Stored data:
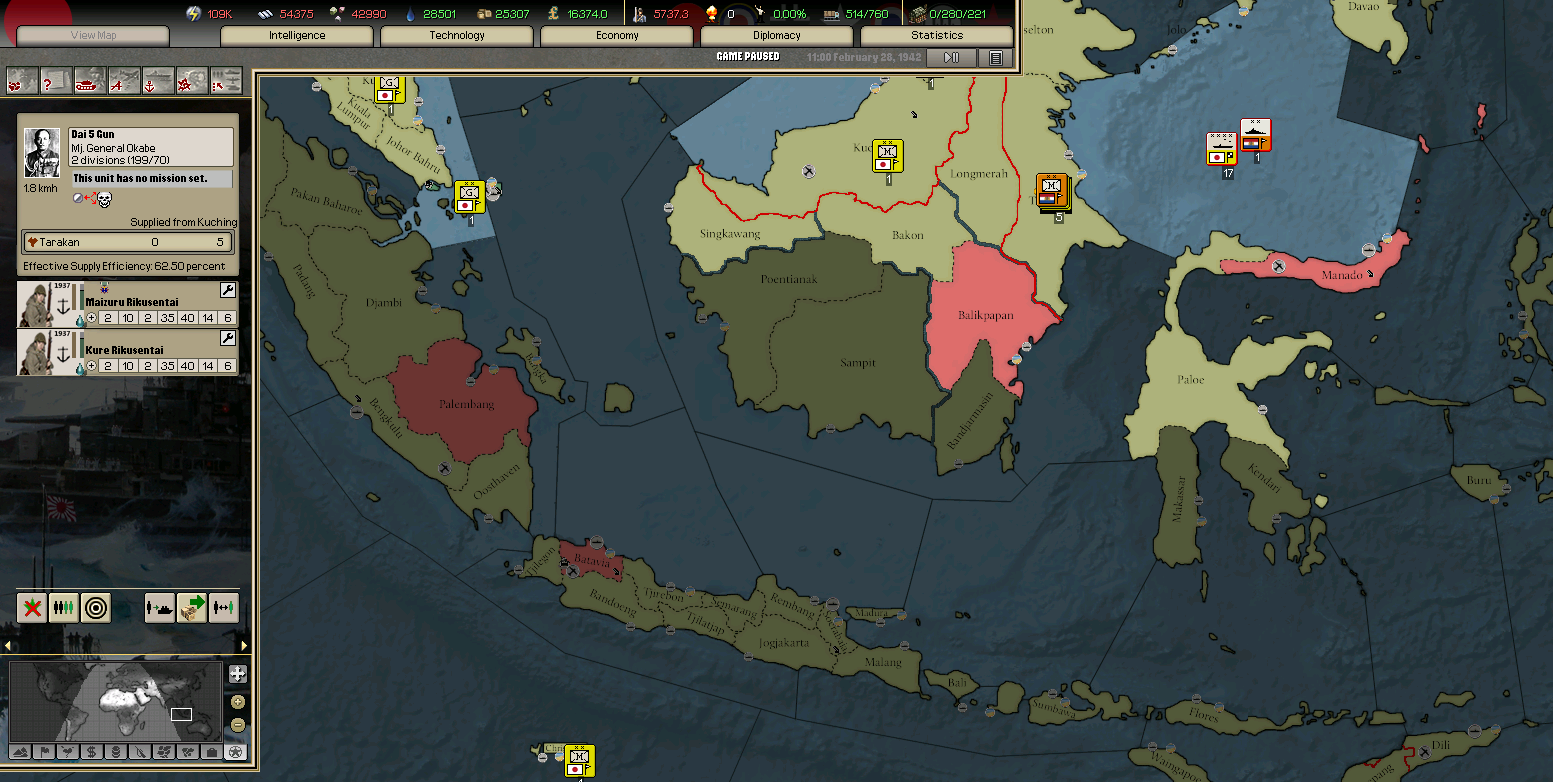The image size is (1553, 782).
Task: Zoom in the map with plus button
Action: (x=237, y=702)
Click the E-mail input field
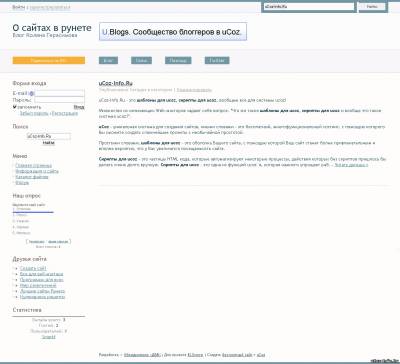 pyautogui.click(x=60, y=93)
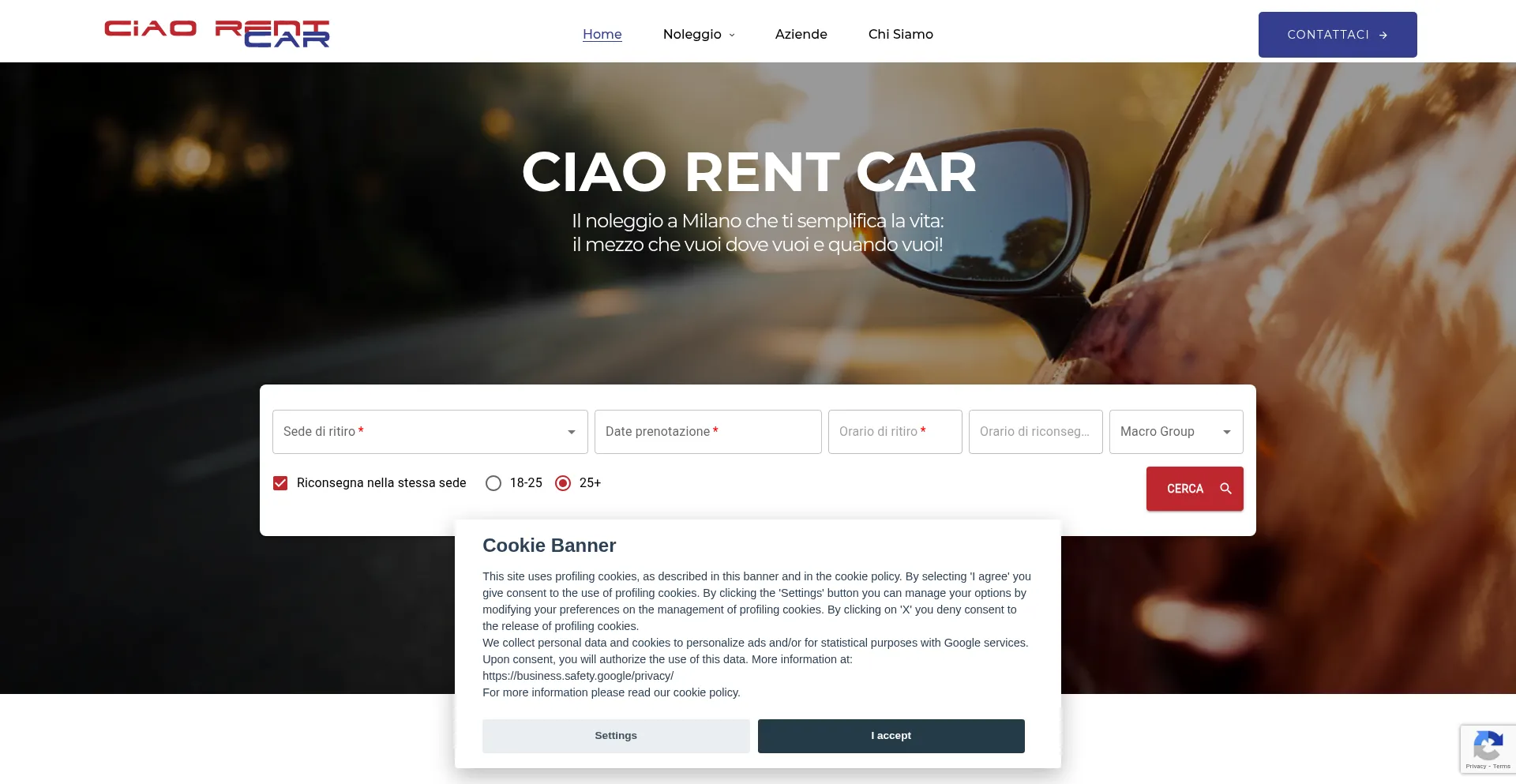Viewport: 1516px width, 784px height.
Task: Click the Orario di ritiro field
Action: point(895,432)
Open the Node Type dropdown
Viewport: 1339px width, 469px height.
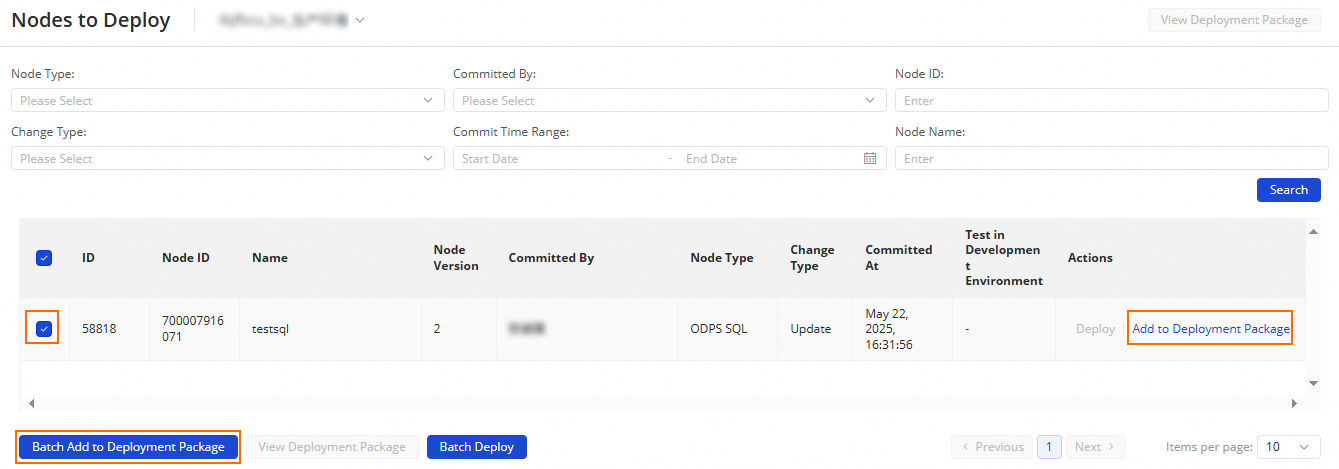tap(227, 101)
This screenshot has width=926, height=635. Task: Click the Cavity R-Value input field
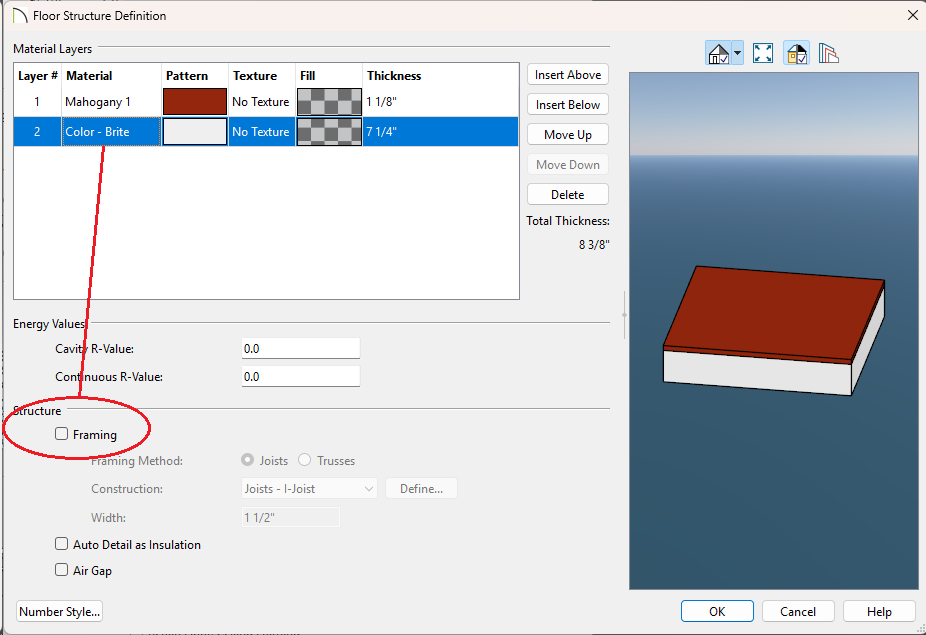[x=300, y=349]
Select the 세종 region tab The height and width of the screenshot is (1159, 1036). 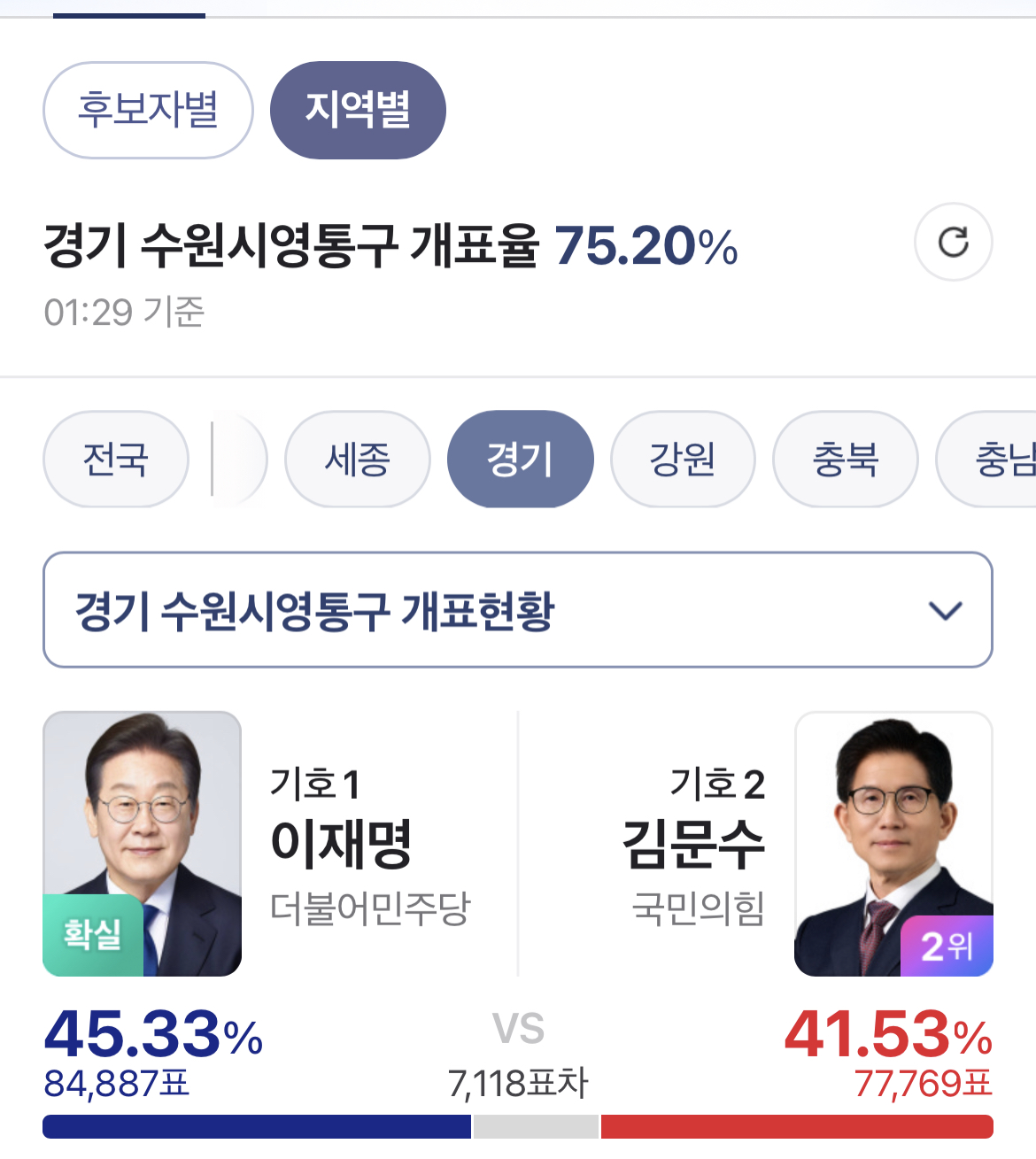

» **Activity**
When you come to the line containing "Click the E-mail input field" in the records above, repeat that line and all lines after it exactly, but not the pictures.

» **Solution for this problem**
Click the E-mail input field
 pyautogui.click(x=60, y=93)
Viewport: 1516px width, 784px height.
Task: Click the Orario di ritiro field
Action: point(895,432)
Open the Node Type dropdown
Viewport: 1339px width, 469px height.
tap(227, 101)
This screenshot has width=926, height=635. Task: Click the Cavity R-Value input field
[x=300, y=349]
Select the 세종 region tab The height and width of the screenshot is (1159, 1036). 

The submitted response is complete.